Unlike beer, I haven’t always loved whisky. I put this down to my initial taste, in my teens, when I somehow acquired a small bottle of Teachers and decided that whisky was icky. To be fair to Teachers, I don’t think my teenage palate would have fallen in love with the finest single malt but the experience formed a firm belief that whisky was some sort of grain-flavoured sink cleaner.
Fast forward many years to the time we went up to Aberdeen to visit one of my wife’s friends. I’m sure we chatted and had a very pleasant time on the way in from the airport, but in my memory I’m convinced the first words this formidable Scots lady said to me were: “So, I hear you don’t like whisky, Pete. We’ll see about that!” – whereupon she opened a huge cupboard filled with an alarming number of bottles. A few were selected and pulled out onto the table; she is (and therefore, I am) a big Islay fan and decided that Lagavulin was an excellent distillery with which to start my education.
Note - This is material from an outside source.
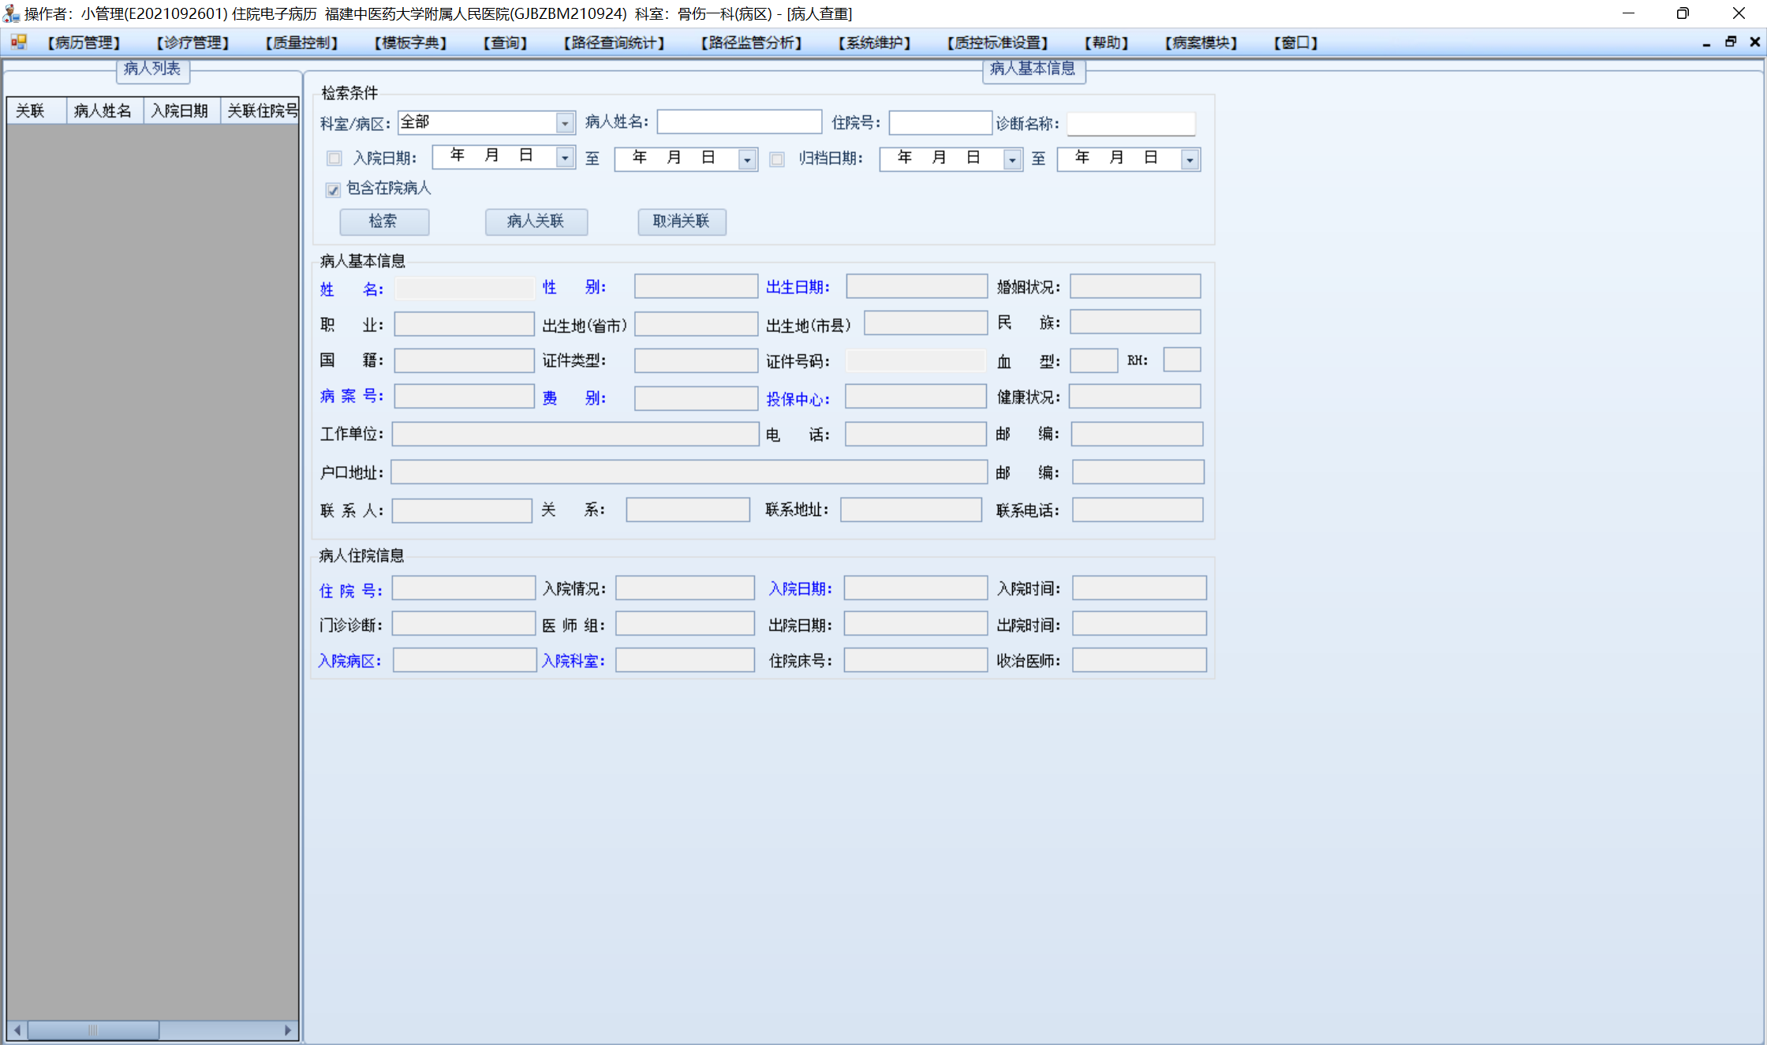Click the application icon in menu bar
This screenshot has height=1045, width=1767.
point(18,42)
The rest of that evening is something of a haze. I do remember calling a halt to proceedings, having not yet even ventured past Islay, on the basis that I could no longer feel my face. Despite this, I was converted and have been on a voyage of discovery on the sea of whisky ever since.
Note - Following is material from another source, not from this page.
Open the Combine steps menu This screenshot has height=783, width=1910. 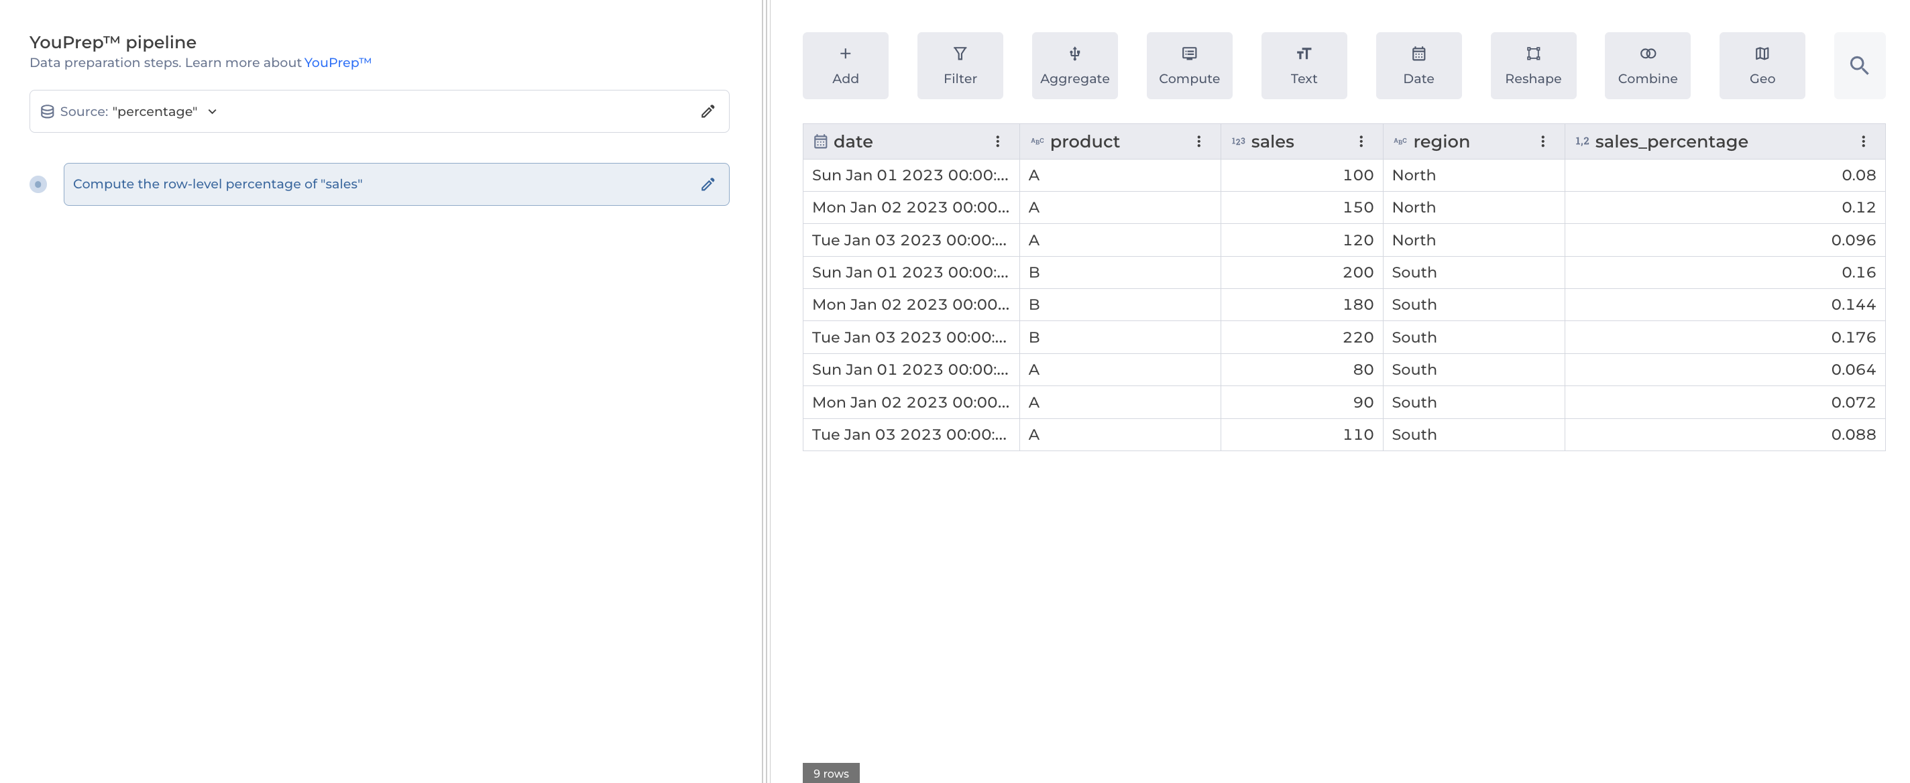(x=1647, y=65)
I’ve shied away from writing about whisky because I struggle to put my feelings about it into words even more than when it comes to beer. However, my early attempts at talking about beer had the same problem, so maybe the best way to improve my whisky vocabulary is to try and use it.
Happily, I have an enormous collection of whisky to talk about. As well as more bottles than I should probably admit to, for my 40th birthday present from the wife this year I was given a spectacular collection of drams from the Master of Malt’s wonderful “Drinks by the Dram” range.
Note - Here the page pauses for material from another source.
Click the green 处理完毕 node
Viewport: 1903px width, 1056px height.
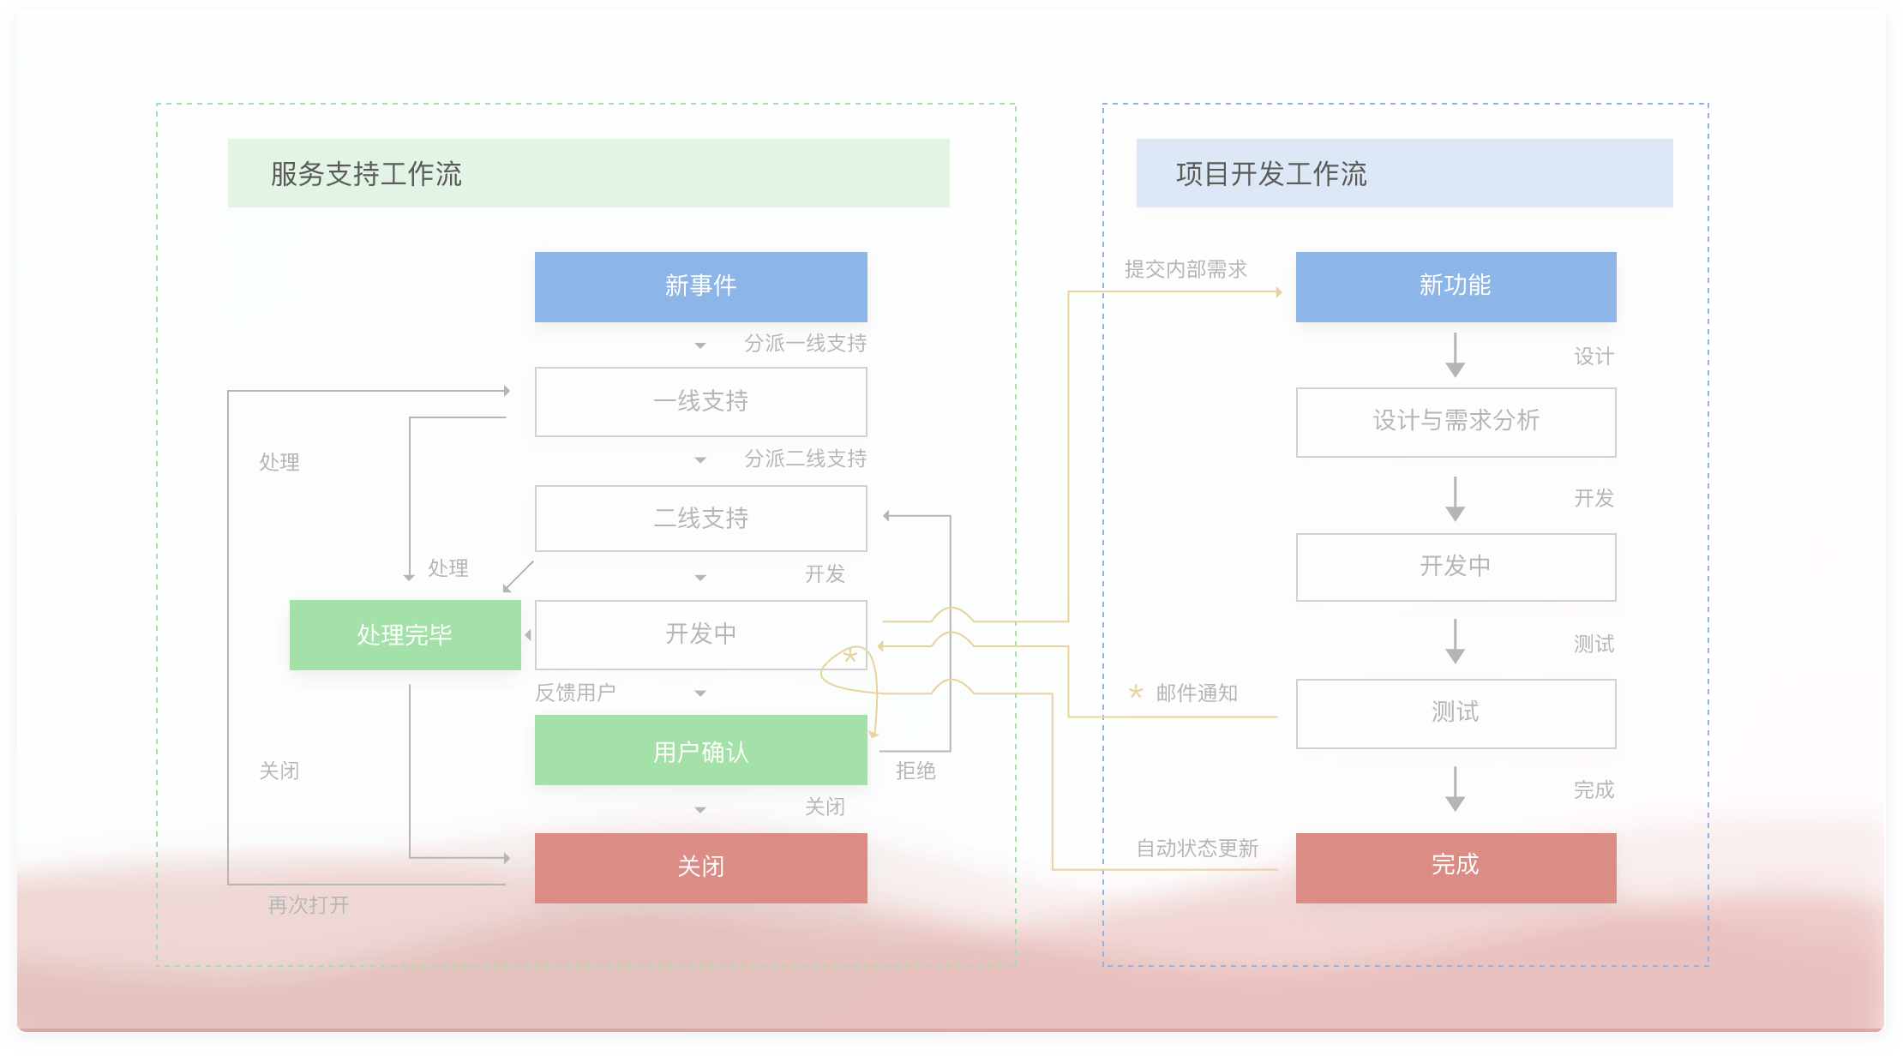click(405, 635)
My intention is to make this a bit of a weekly occurrence, at least until I’ve run out of new things to try. That should keep me busy for a year or two!
I’ll leave my Drinks by the Dram to one side for the moment, as it only seems fitting to start this series with the whisky that started my personal journey – Lagavulin. Specifically, their Distiller’s Edition.
The Distiller’s Edition is a 16 year old 43% whisky, that has then been matured for a further six months in old Pedro Ximinez sherry casks – thus the ‘double matured’ moniker. The blurb will tell you this mellows out the raw 16 year old, and adds in hints of the sweetness and fruit from the PX. Anyone who’s tasted it will tell you it makes it a whole lot yummier.
Unlike most whisky, which is ultimately blended to have a consistent taste across the years (a 16 year old Lagavulin will taste the same today as it did ten years ago, essentially) these Distillers Editions vary considerably from vintage to vintage, which is why they add the date statement – the date of the original distillation, in this case 1993. My introduction to Lagavulin was a 1984 Distillers Edition but as they go for a couple of hundred quid if you’re lucky enough to find one, I’ll stick to what Waitrose had on the shelf.
It’s a fairly rich, golden syrup coloured whisky in the glass, with fairly good long legs. The nose has a generous but not overwhelming alcohol burn, a good sweet grain smell and a clean, sea spray tainted peat without being aggressively smokey. The PX adds some distinct vanilla notes and almost a fruitiness. A splash of water cuts back the fruit notes, and brings the sea spray much more to the front, and adds in some iodine notes.
It’s a big dram in the mouth; quite light to start, with again a surprisingly grainy character – almost bourbon like. Then the Islay smoke comes rushing up, checked a little by hints of sweet fruit and leading to a wonderfully long peat finish. Water again knocks the fruit back a little; it’s still sweet but it’s a lighter kind of sweetness. It doesn’t touch the peat and you’re still left with that lingering smokey finish, but it opens up basic flavours and lightens up the body somewhat.
Sheila was entirely right. Lagavulin is an excellent distillery to discover whisky through.